Dataset items
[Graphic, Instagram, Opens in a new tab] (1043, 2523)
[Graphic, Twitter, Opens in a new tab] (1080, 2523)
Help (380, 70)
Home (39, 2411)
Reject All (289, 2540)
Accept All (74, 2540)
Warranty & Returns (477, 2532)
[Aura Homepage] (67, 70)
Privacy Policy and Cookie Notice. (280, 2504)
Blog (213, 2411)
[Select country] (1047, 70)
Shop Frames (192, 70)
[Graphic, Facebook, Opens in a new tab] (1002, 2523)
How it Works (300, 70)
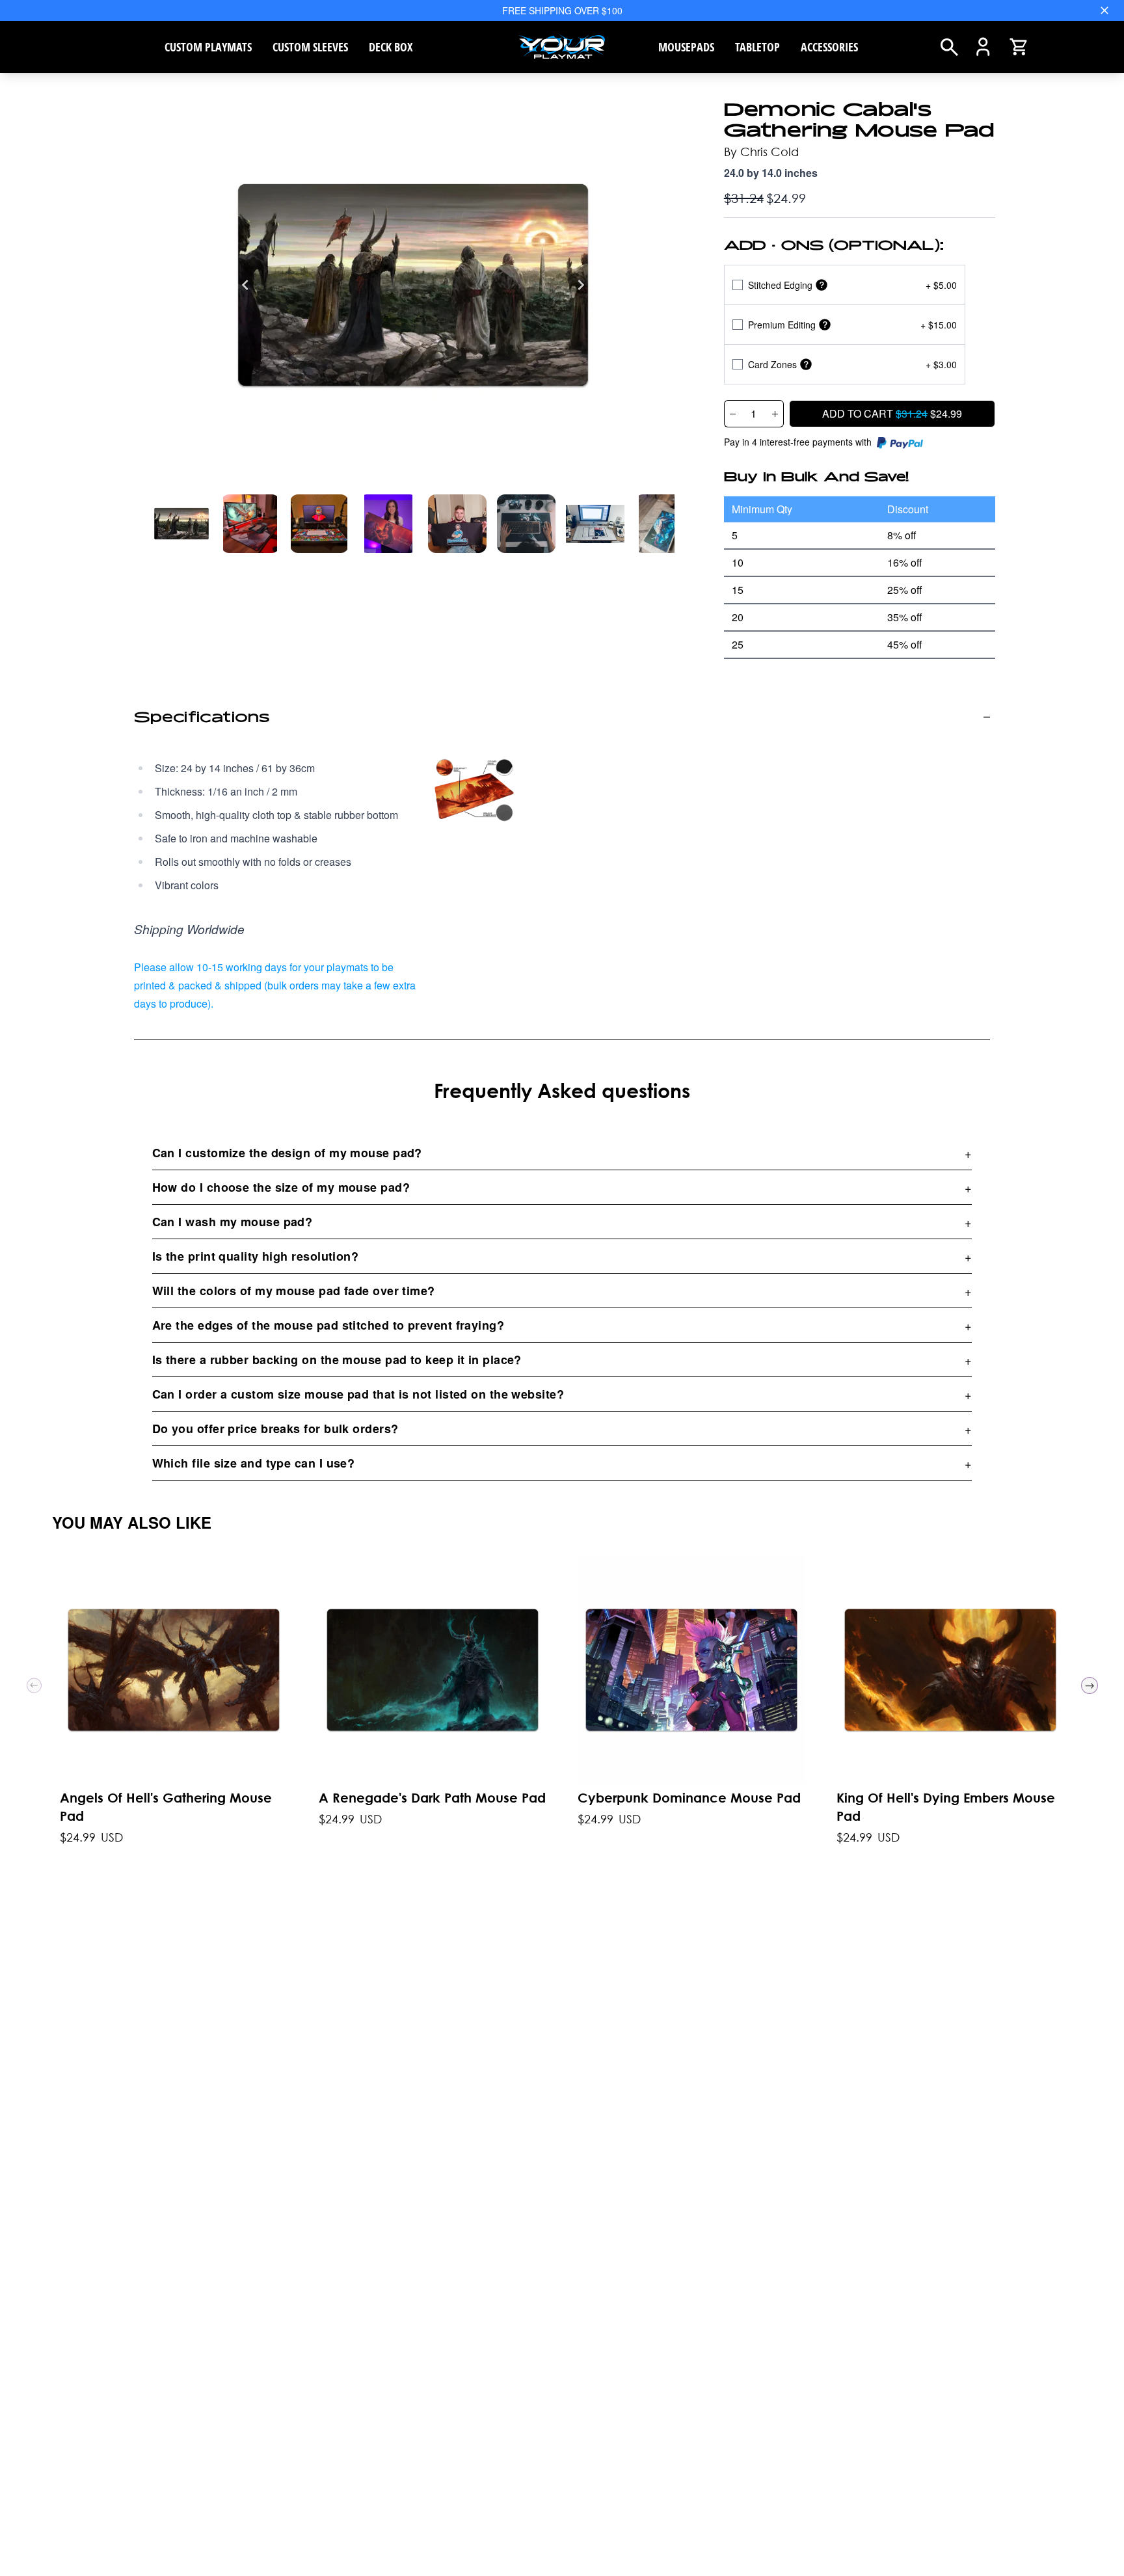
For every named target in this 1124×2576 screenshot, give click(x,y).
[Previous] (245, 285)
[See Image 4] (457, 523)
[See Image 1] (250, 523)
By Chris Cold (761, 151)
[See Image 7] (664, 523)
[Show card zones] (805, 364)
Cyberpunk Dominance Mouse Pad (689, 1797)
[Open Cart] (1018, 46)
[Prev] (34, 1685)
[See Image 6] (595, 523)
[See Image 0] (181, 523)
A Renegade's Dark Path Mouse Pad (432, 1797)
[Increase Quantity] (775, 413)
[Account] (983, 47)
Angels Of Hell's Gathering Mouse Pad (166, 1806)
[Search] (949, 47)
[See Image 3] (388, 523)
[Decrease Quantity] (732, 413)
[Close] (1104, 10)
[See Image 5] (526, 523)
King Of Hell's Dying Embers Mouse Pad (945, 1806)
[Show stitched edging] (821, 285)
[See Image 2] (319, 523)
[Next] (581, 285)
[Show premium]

**ASSIGNED TASK**: With no pictures included, write out the entries exactly.

**ANSWER BELOW**:
[Graphic, Instagram, Opens in a new tab] (1043, 2523)
[Graphic, Twitter, Opens in a new tab] (1080, 2523)
Help (380, 70)
Home (39, 2411)
Reject All (289, 2540)
Accept All (74, 2540)
Warranty & Returns (477, 2532)
[Aura Homepage] (67, 70)
Privacy Policy and Cookie Notice. (280, 2504)
Blog (213, 2411)
[Select country] (1047, 70)
Shop Frames (192, 70)
[Graphic, Facebook, Opens in a new tab] (1002, 2523)
How it Works (300, 70)
For every named target in this 1124×2576 screenshot, give click(x,y).
[Previous] (245, 285)
[See Image 4] (457, 523)
[See Image 1] (250, 523)
By Chris Cold (761, 151)
[See Image 7] (664, 523)
[Show card zones] (805, 364)
Cyberpunk Dominance Mouse Pad (689, 1797)
[Open Cart] (1018, 46)
[Prev] (34, 1685)
[See Image 6] (595, 523)
[See Image 0] (181, 523)
A Renegade's Dark Path Mouse Pad (432, 1797)
[Increase Quantity] (775, 413)
[Account] (983, 47)
Angels Of Hell's Gathering Mouse Pad (166, 1806)
[Search] (949, 47)
[See Image 3] (388, 523)
[Decrease Quantity] (732, 413)
[Close] (1104, 10)
[See Image 5] (526, 523)
King Of Hell's Dying Embers Mouse Pad (945, 1806)
[Show stitched edging] (821, 285)
[See Image 2] (319, 523)
[Next] (581, 285)
[Show premium]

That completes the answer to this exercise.